Mensaje final del XXXV Encuentro de Pastoral Afroecuatoriana (EPA)
Reunidos en el XXXV EPA (Encuentro de Pastoral Afroecuatoriana), en la provincia de Esmeraldas, durante los días 24 al 26 de julio de 2026, más de180 representantes y agentes de Pastoral de ocho jurisdicciones del país -Orellana, Sucumbios, Guayaquil, Esmeraldas, Machala, Carchi, lmbabura, Quito, al concluir el Encuentro Nacional de Pastoral Afroecuatoriana (EPA) 2026, bajo el lema «Hacia una paz desarmada y desarmante», elevamos nuestra acción de gracias a Dios por habemos permitido encontramos como hermanas y hermanos para fortalecer nuestra fe, renovar nuestra identidad afrodescendiente y reafirmar nuestro compromiso con la construcción del Reino de Dios desde nuestras comunidades.
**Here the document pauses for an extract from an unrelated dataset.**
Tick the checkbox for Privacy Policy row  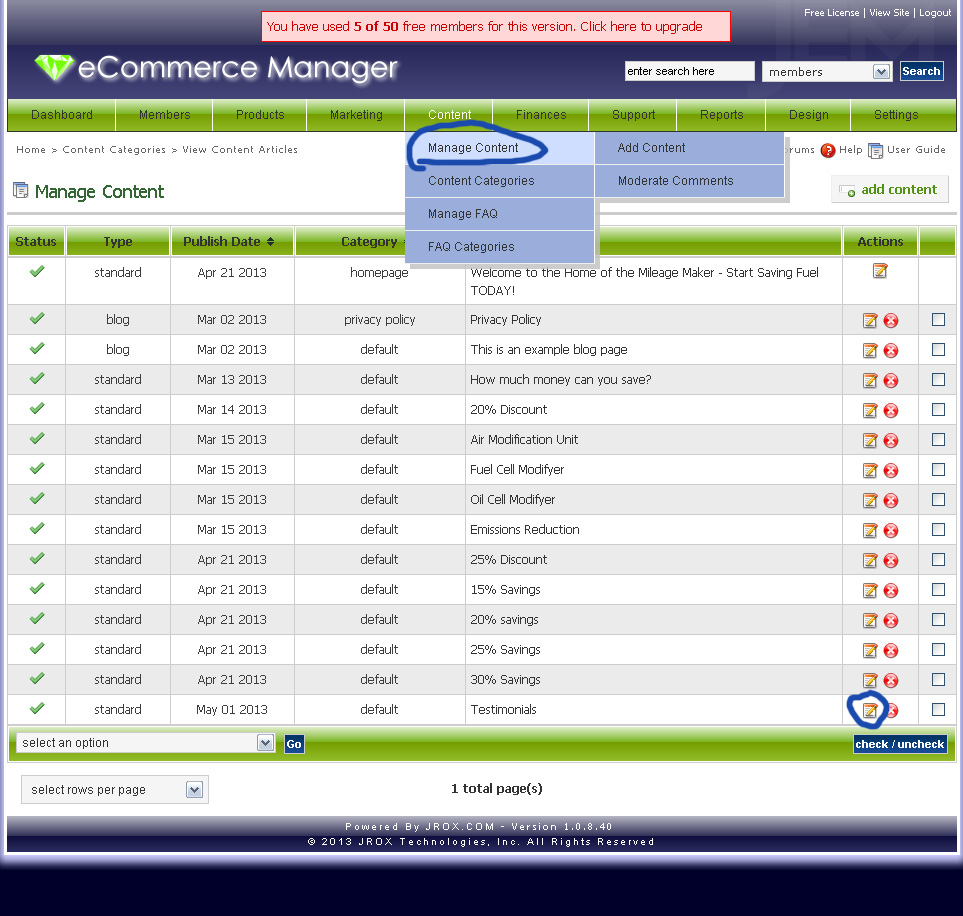[938, 320]
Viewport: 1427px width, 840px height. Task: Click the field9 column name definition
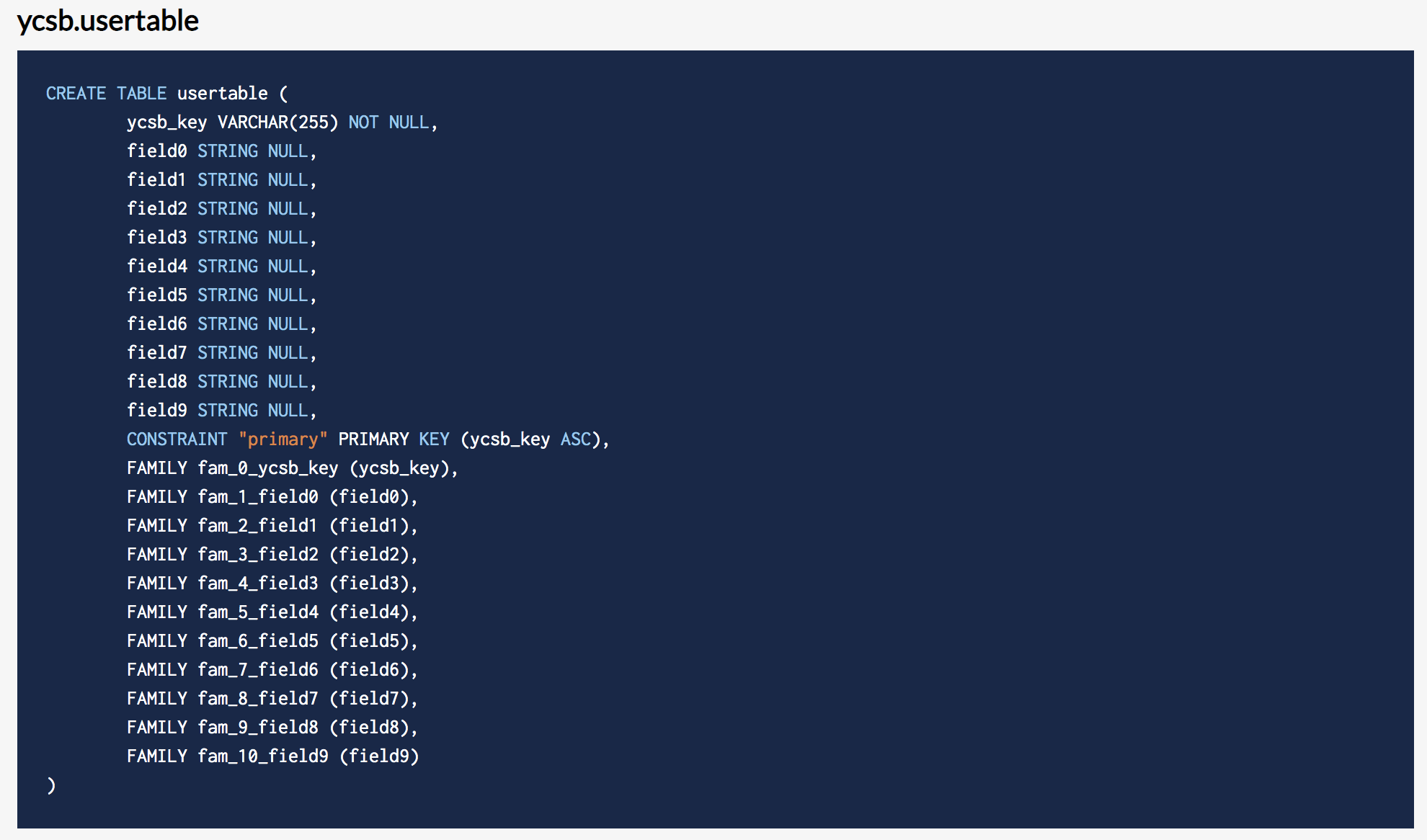pos(156,411)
Expresamos nuestro más profundo reconocimiento y gratitud al Vicariato Apostólico de Esmeraldas, en su Obispo, Mons. Antonio Crameri, sacerdotes, religiosas, agentes de pastoral y, de manera especial, a las comunidades afroesmeraldeñas que nos acogieron con generosidad, fraternidad y esperanza. Su hospitalidad, organización y testimonio de fe hicieron posible que este encuentro fuera un verdadero espacio de comunión, aprendizaje y celebración.
Reconocemos igualmente a la Conferencia Episcopal Ecuatoriana, por su acompañamiento y respaldo a la Pastoral Afroecuatoriana, reafirmando el compromiso de la Iglesia con la dignidad, los derechos y la evangelización de los pueblos afrodescendientes del Ecuador.
Durante estos días, hemos reflexionado sobre el llamado urgente a construir una paz desarmada y desarmante, una paz que nace del Evangelio, que rechaza toda forma de violencia, racismo, discriminación y exclusión, y que promueve la reconciliación, la justicia, el respeto por la vida y el cuidado de la Casa Común.
Como participantes del EPA 2026, asumimos los siguientes compromisos:
«Esta es la paz de Cristo resucitado. Una paz desarmada y una paz desarmante, humilde y perseverante proviene de Dios, Dios que nos ama a todos incondicionalmente»; con la esperanza de un pueblo y una Pastoral Afroecuatoriana comprometida a promover: la reconciliación, la justicia, la dignidad de los pueblos afrodescendientes y una cultura de paz.


En el Ecuador reafirmamos nuestro compromiso en:
• Fortalecer la Pastoral Afroecuatoriana como un proceso articulado a nivel nacional, consolidando los espacios de coordinación entre las jurisdicciones eclesiales del país.
• Impulsar procesos permanentes de formación bíblica, teológica, litúrgica, pastoral, histórica y cultural que fortalezcan la identidad afroecuatoriana y el liderazgo comunitario.
• Promover la participación activa de jóvenes, mujeres, niñas, niños y personas adultas mayores en la vida pastoral, reconociendo sus dones y aportes para la misión de la Iglesia.
• Defender la dignidad y los derechos del pueblo afroecuatoriano, promoviendo una cultura de paz, justicia, equidad e inclusión. (cf. Magnifica Humanitas).
• Acompañar y fortalecer la espiritualidad afro, valorando la memoria histórica, los saberes ancestrales y las expresiones culturales como riqueza para la evangelización. (cf. Asamblea Eclesial de América y el Caribe).
• Consolidar una red nacional de comunicación, formación y colaboración que permita compartir experiencias, buenas prácticas y acciones pastorales entre las distintas comunidades afroecuatorianas.
• Trabajar en sinodalidad con la Iglesia y otros actores sociales para responder a los desafíos que enfrentan nuestras comunidades, especialmente la pobreza, la violencia, la migración, el racismo y la exclusión.
Con esperanza renovada, regresamos a nuestras comunidades convencidos/as de que la paz se construye cada día desde el respeto, el diálogo, la solidaridad, la justicia y el amor fraterno. Que el ejemplo de nuestros ancestros, la fuerza de nuestras comunidades y la luz del Evangelio nos animen a seguir caminando juntos y juntas, fortaleciendo una Pastoral Afroecuatoriana Nacional viva, organizada, profética y comprometida con la vida digna de nuestros pueblos y el cuidado de la casa común.
«Felices quienes trabajan por la paz, porque serán llamados hijas e hijos de Dios» (Mt 5,9).